▶ _AVAILABLE RECORDS_:
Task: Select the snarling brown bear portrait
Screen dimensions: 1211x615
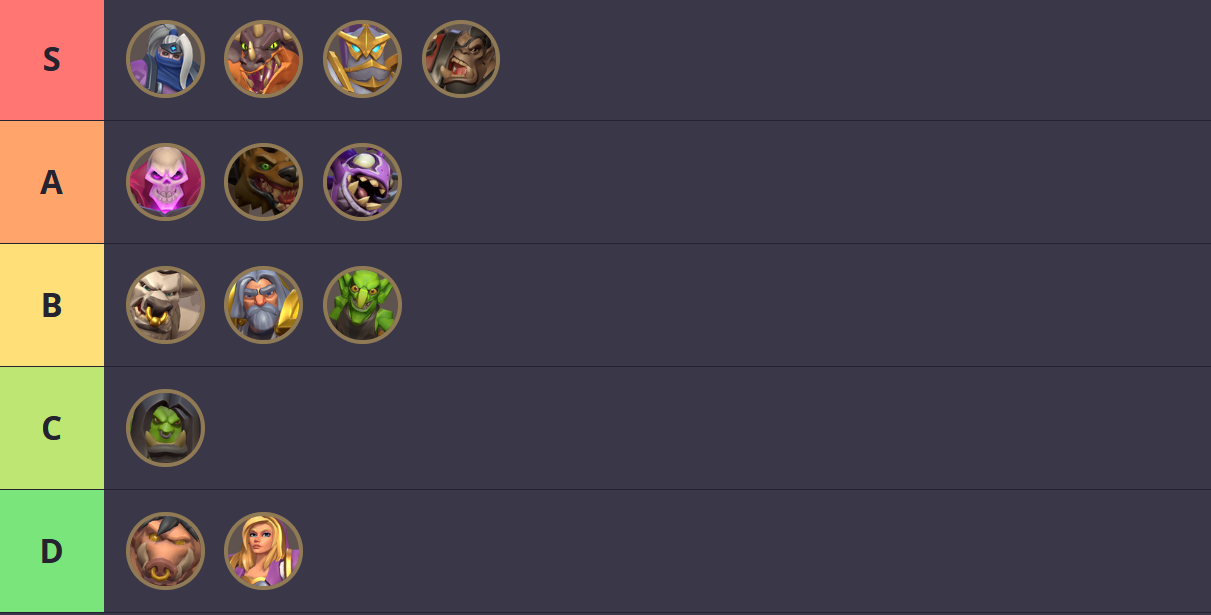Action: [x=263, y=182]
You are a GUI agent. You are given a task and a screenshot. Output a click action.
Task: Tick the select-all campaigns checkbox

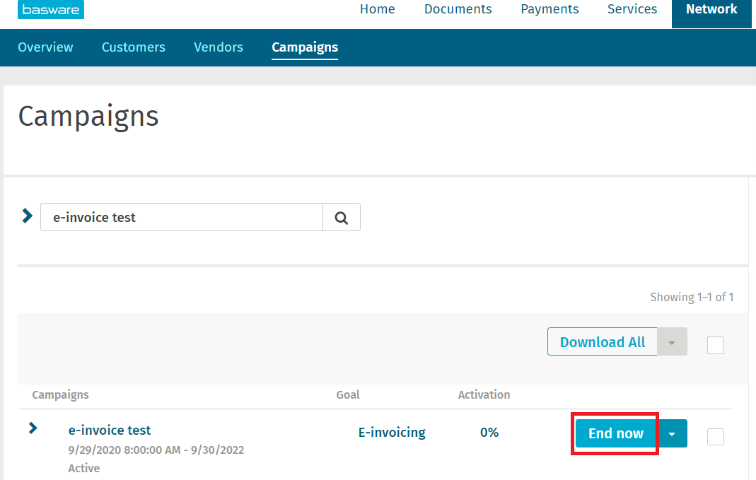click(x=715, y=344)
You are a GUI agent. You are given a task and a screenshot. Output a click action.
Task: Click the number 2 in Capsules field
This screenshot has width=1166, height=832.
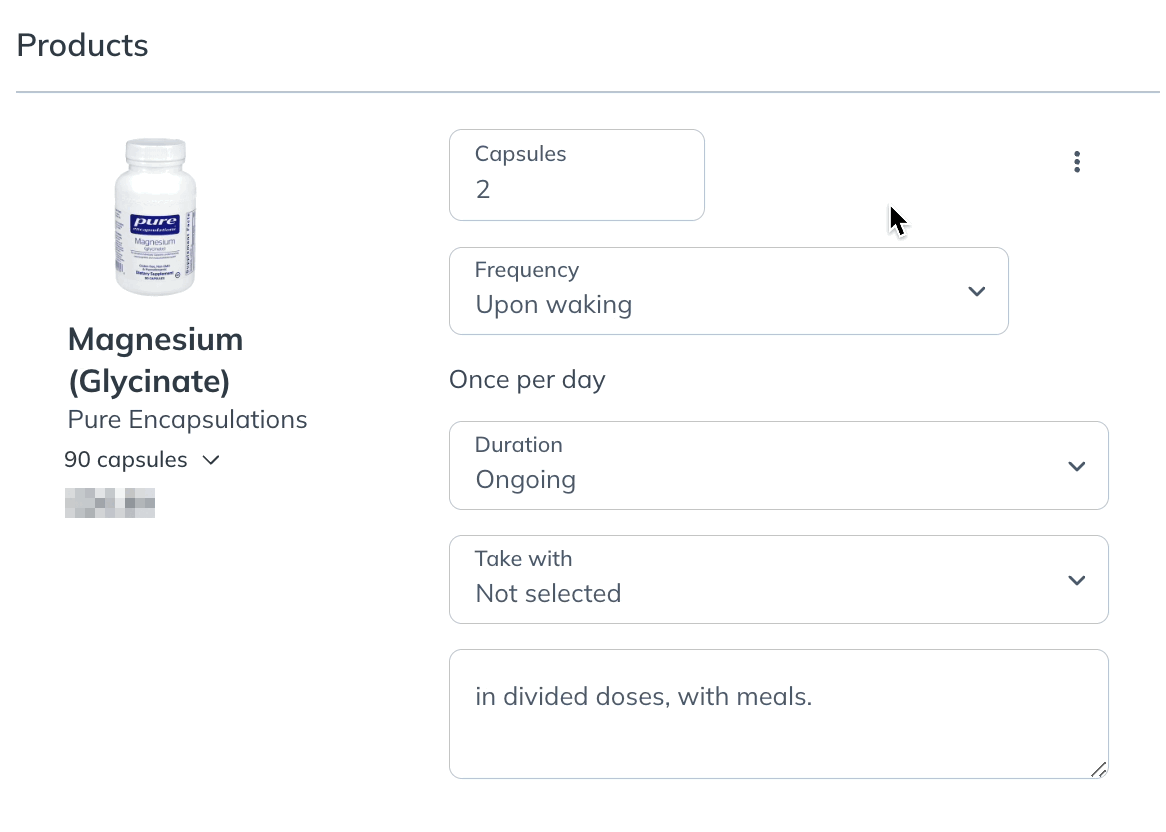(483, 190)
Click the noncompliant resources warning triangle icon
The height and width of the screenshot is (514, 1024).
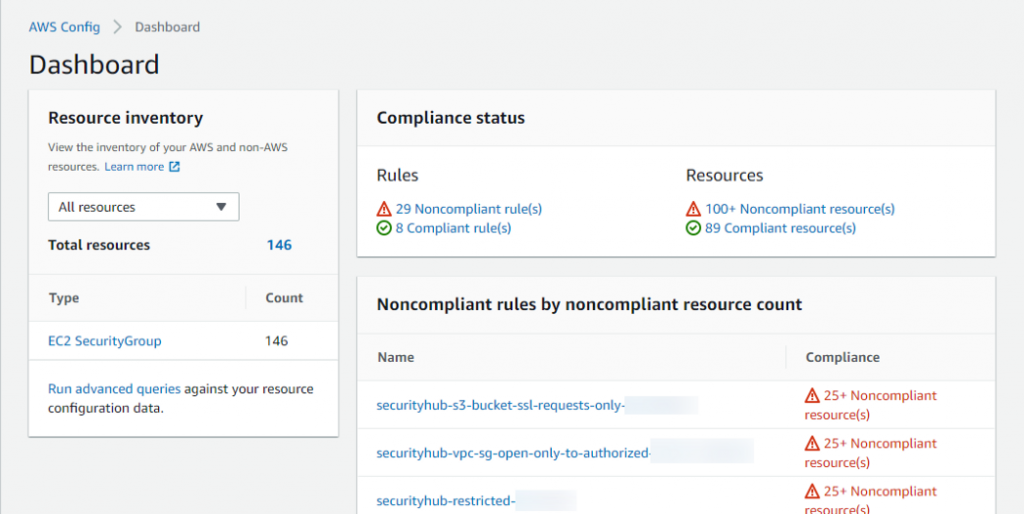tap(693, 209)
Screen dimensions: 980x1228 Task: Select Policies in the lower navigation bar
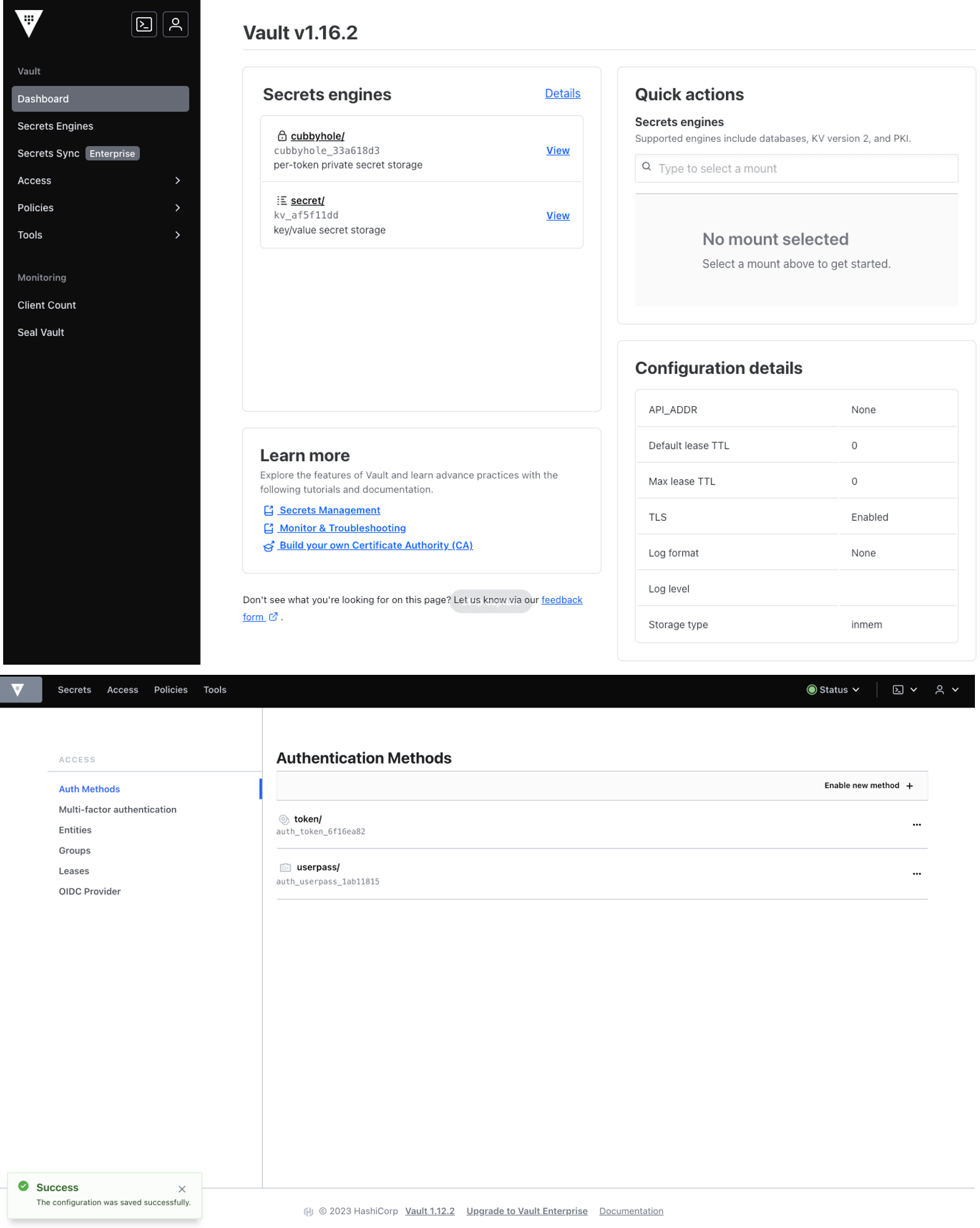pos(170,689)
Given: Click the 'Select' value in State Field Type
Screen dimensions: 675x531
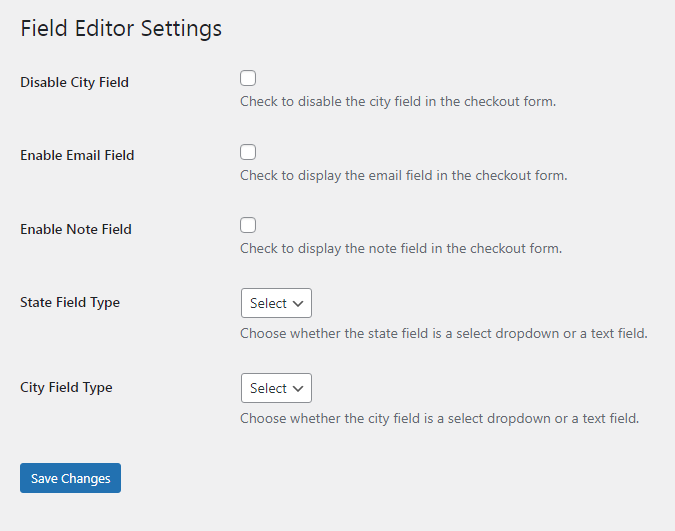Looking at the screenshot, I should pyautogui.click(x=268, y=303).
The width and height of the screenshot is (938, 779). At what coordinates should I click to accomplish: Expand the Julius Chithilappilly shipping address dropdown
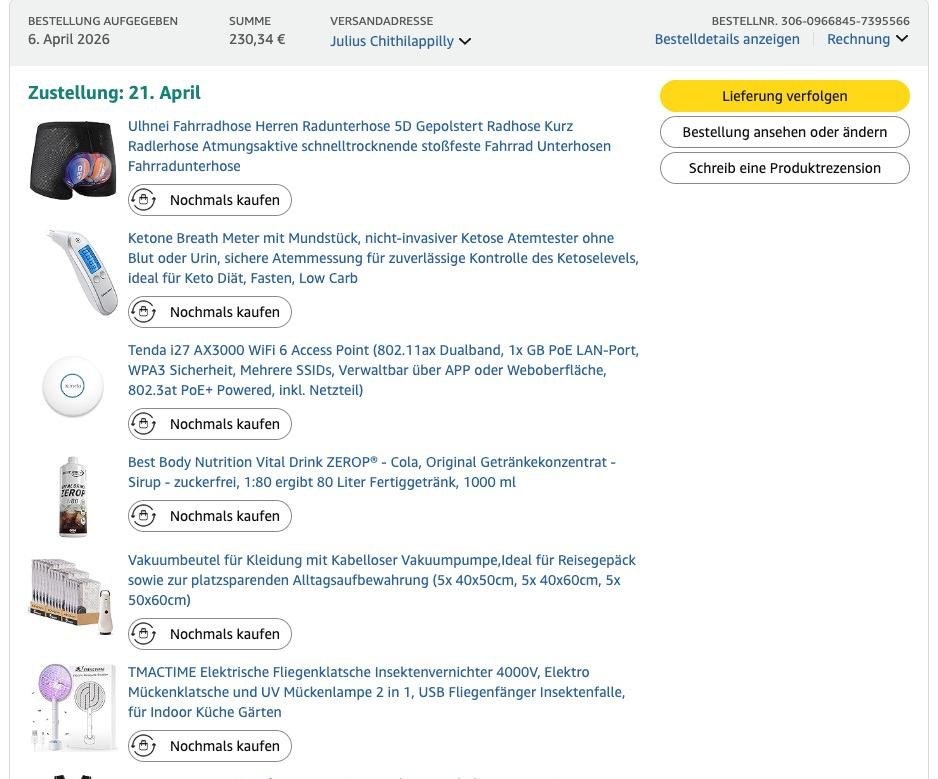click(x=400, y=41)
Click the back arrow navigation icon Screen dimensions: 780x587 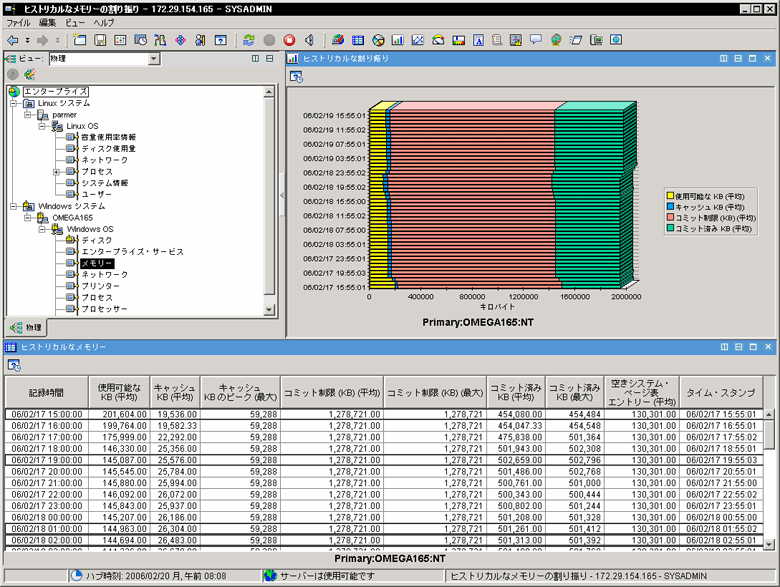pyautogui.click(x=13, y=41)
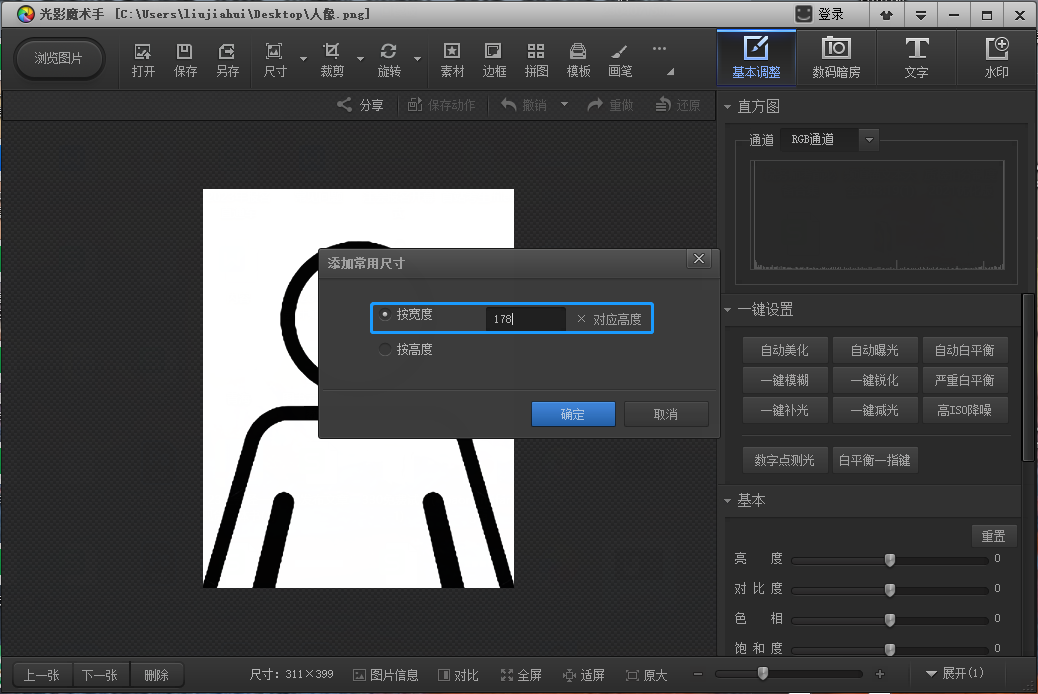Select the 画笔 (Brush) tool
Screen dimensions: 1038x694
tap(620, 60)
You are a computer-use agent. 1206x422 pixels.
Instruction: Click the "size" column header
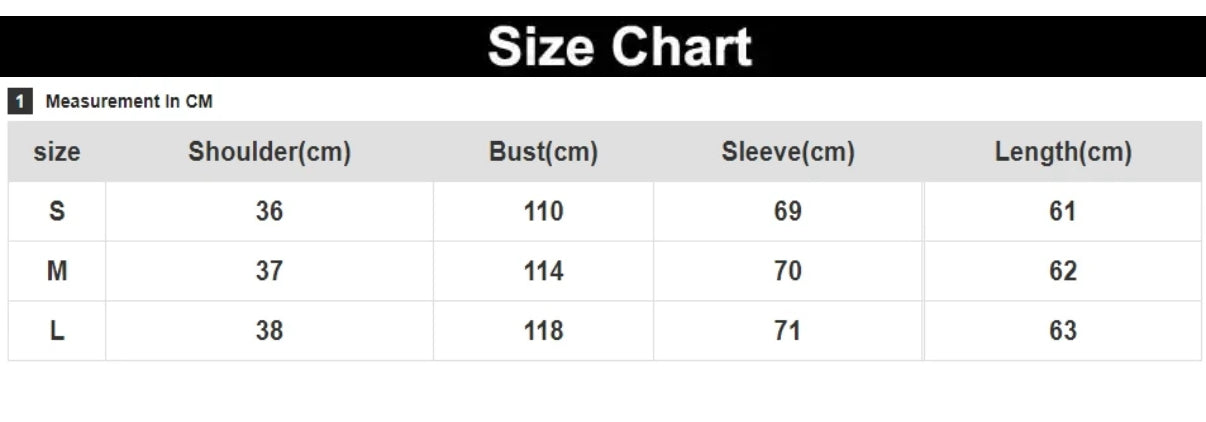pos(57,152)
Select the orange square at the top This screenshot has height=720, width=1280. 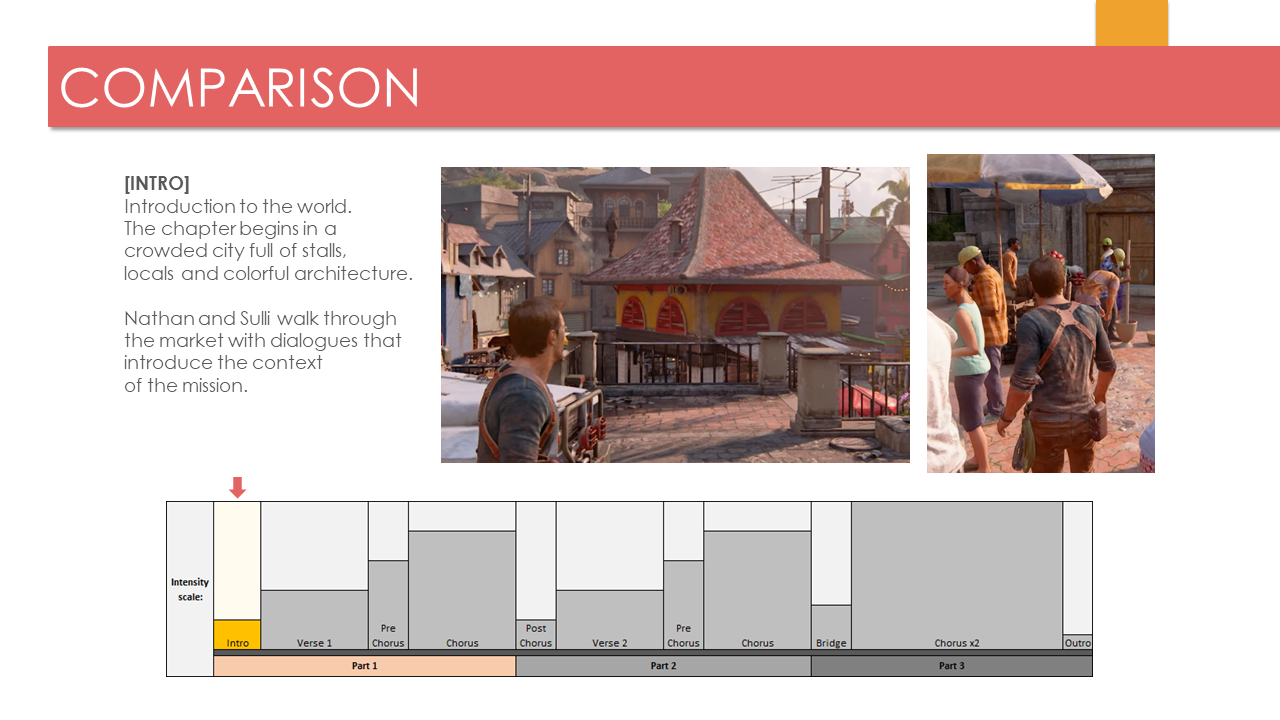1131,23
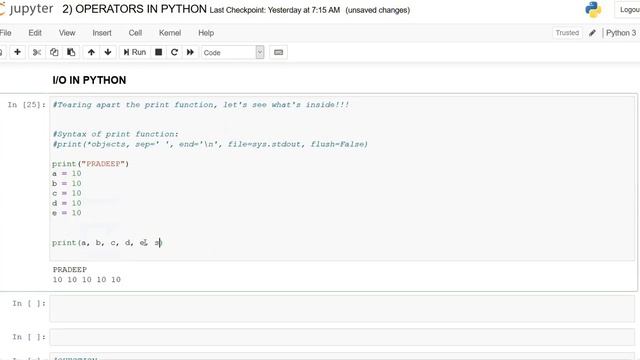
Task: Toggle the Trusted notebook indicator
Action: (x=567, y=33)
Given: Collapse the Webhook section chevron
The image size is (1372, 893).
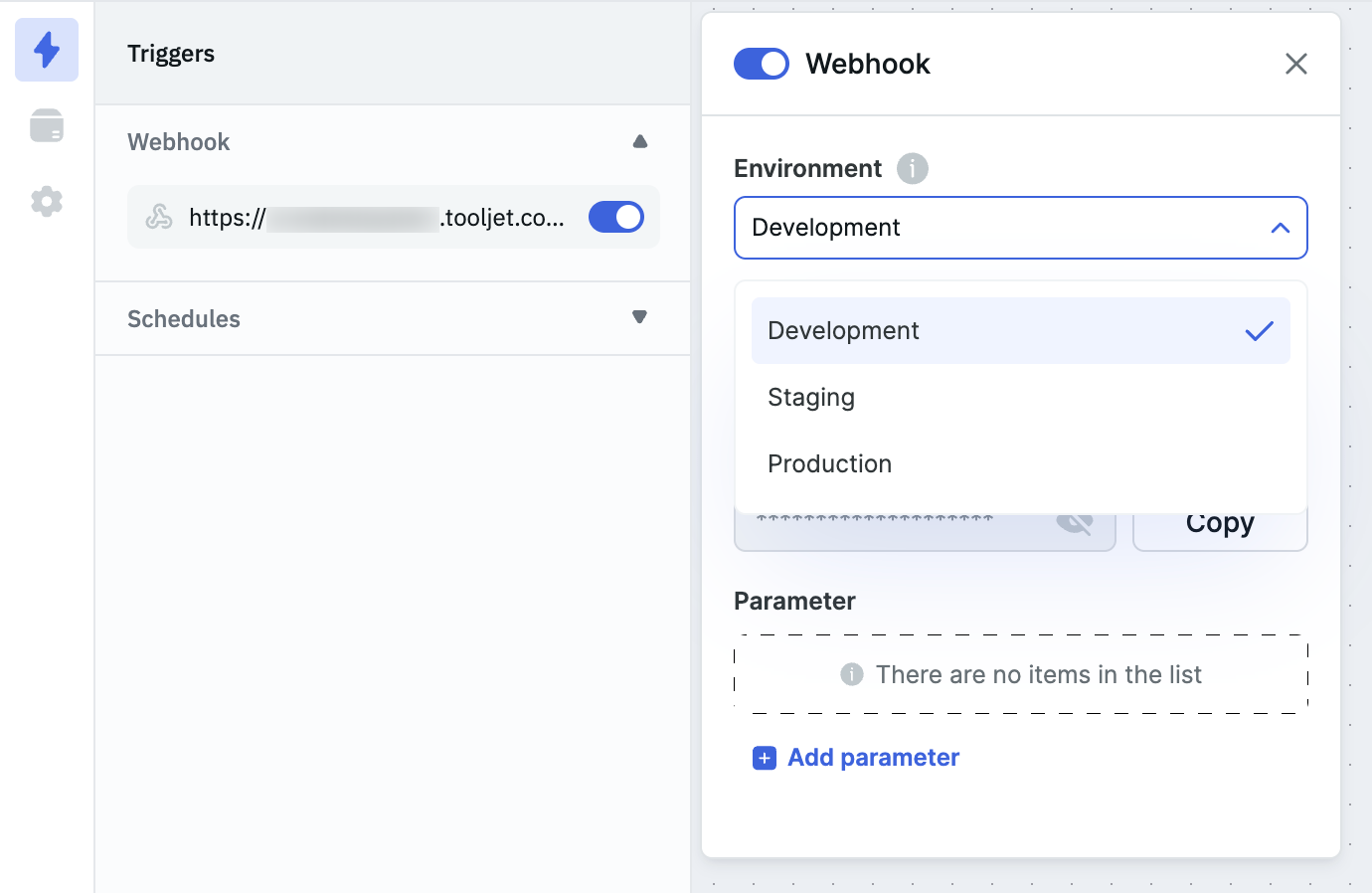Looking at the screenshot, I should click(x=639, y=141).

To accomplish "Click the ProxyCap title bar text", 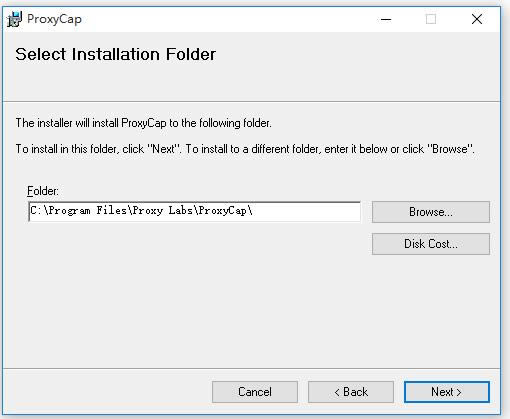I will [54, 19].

▶ _PROBLEM_: Set down below the material from its start through the line that contains "click(x=715, y=344)", both ends included, with every line reproduced exactly. Leave the pictures out of your answer.

▶ _RESULT_:
Task: Select the snarling brown bear portrait
Screen dimensions: 1211x615
Action: [x=263, y=182]
You are a GUI agent. You are given a task and a screenshot. Output a click action.
Task: Tick the select-all campaigns checkbox

click(x=715, y=344)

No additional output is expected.